Au-delà de la présence du virus, ces tests pourraient-ils présenter l'intérêt d'informer les armées sur les militaires qui disposent d'anticorps, en supposant qu'une immunité en découle ? Si les tests PCR n'ont pas été réalisés avant le départ du porte-avions, c'est parce que, au mois de janvier, notre pays n'était pas encore en état d'alerte maximale concernant ce virus. De plus, avons-nous les moyens de tester toutes les unités militaires avant leur départ ? Pour le moment, les réactifs manquent partout, en France et dans le monde, pour pratiquer des tests systématiques. C'est pourquoi nous avons proposé au commandement, avant tout départ en opération, d'associer une quatorzaine, destinée à s'assurer que, en l'absence de symptômes, les militaires ne sont pas porteurs du virus, à une évaluation clinique et à des tests PCR systématiques pour les missions les plus sensibles.

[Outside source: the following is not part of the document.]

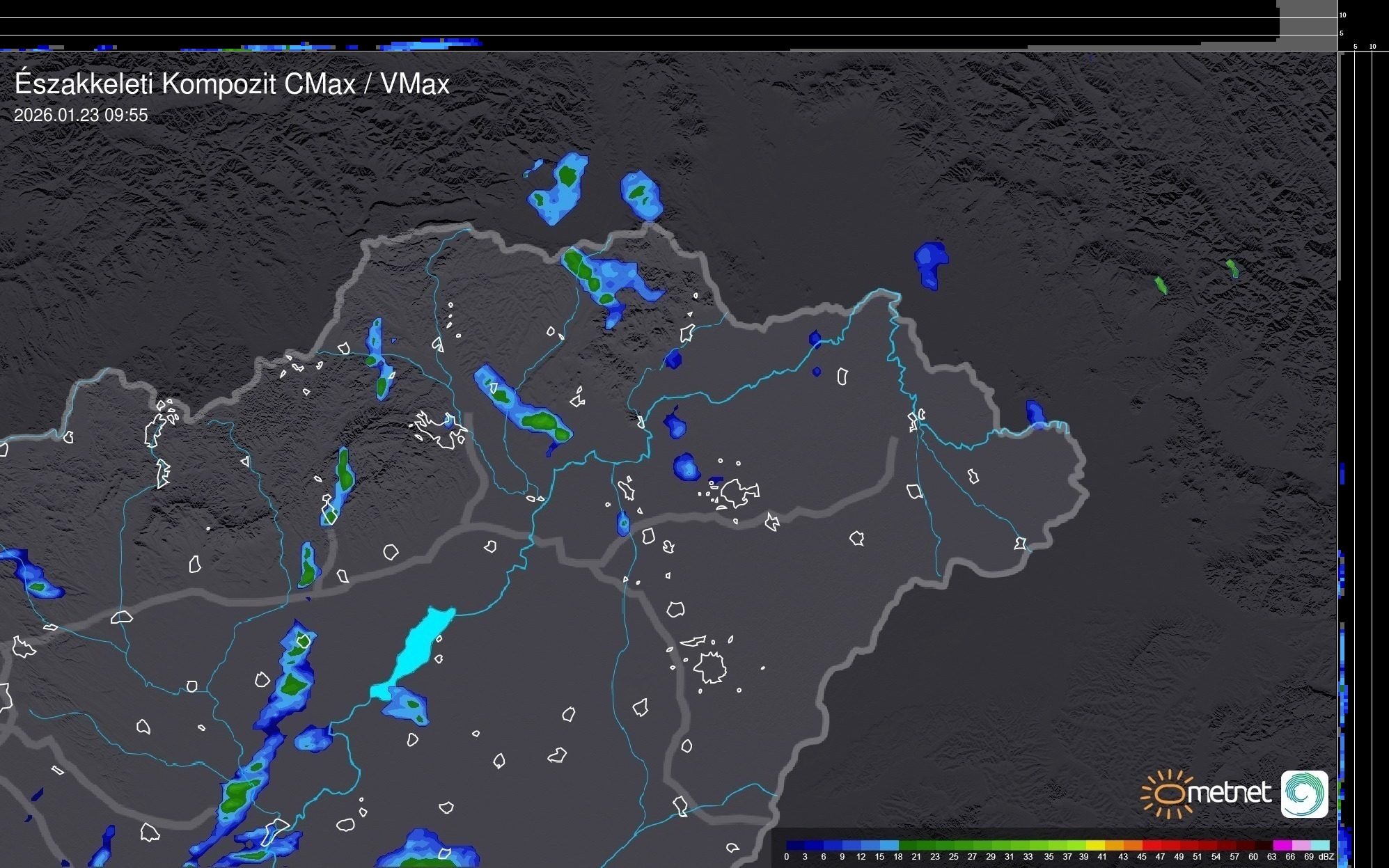Click the teal swirl app icon
Image resolution: width=1389 pixels, height=868 pixels.
click(1304, 794)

Néanmoins, ayant conscience des limites de ces dispositifs, nous attendons prochainement des tests sérologiques de diagnostic rapide, utilisables avec deux gouttes de sang et lisibles en quinze minutes, afin d'y ajouter l'évaluation des militaires porteurs d'anticorps. Ce sont donc des mesures combinées qui permettent d'apporter au commandement un maximum de garanties.
Sur les questions relatives aux sous-marins nucléaires, je ne pourrai vous répondre qu'à huis clos.
J'en reviens à la situation du porte-avions et de son ravitailleur La Somme. La direction centrale du service de santé des armées a été alertée le 7 avril au soir de l'existence de plusieurs dizaines de cas d'infections respiratoires aiguës. En accord avec le commandement, nous avons envoyé dès le lendemain une équipe d'épidémiologistes, de médecins et d'infirmiers-préleveurs sur le Charles-de-Gaulle pour commencer l'enquête épidémiologique et réaliser des prélèvements sur les 60 marins symptomatiques, dont 50 se sont révélés positifs. Sur les 16 négatifs, certains ont vu leurs symptômes s'amplifier dans les jours suivants, d'où la mise en place d'une autre série de tests à l'issue de laquelle 10 cas sont devenus positifs. Nous avons aussi, le lendemain de l'alerte, évacué trois marins, plus symptomatiques ou plus à risque, vers l'hôpital militaire Sainte-Anne.
Comme je l'ai dit, l'enquête épidémiologique est en cours et l'enquête de commandement va débuter. Je peux seulement vous donner les éléments dont j'ai connaissance aujourd'hui, mais la ministre et le chef d'état-major des armées ont, comme moi, la volonté de faire preuve de transparence au fur et à mesure que des mises à jour interviendront.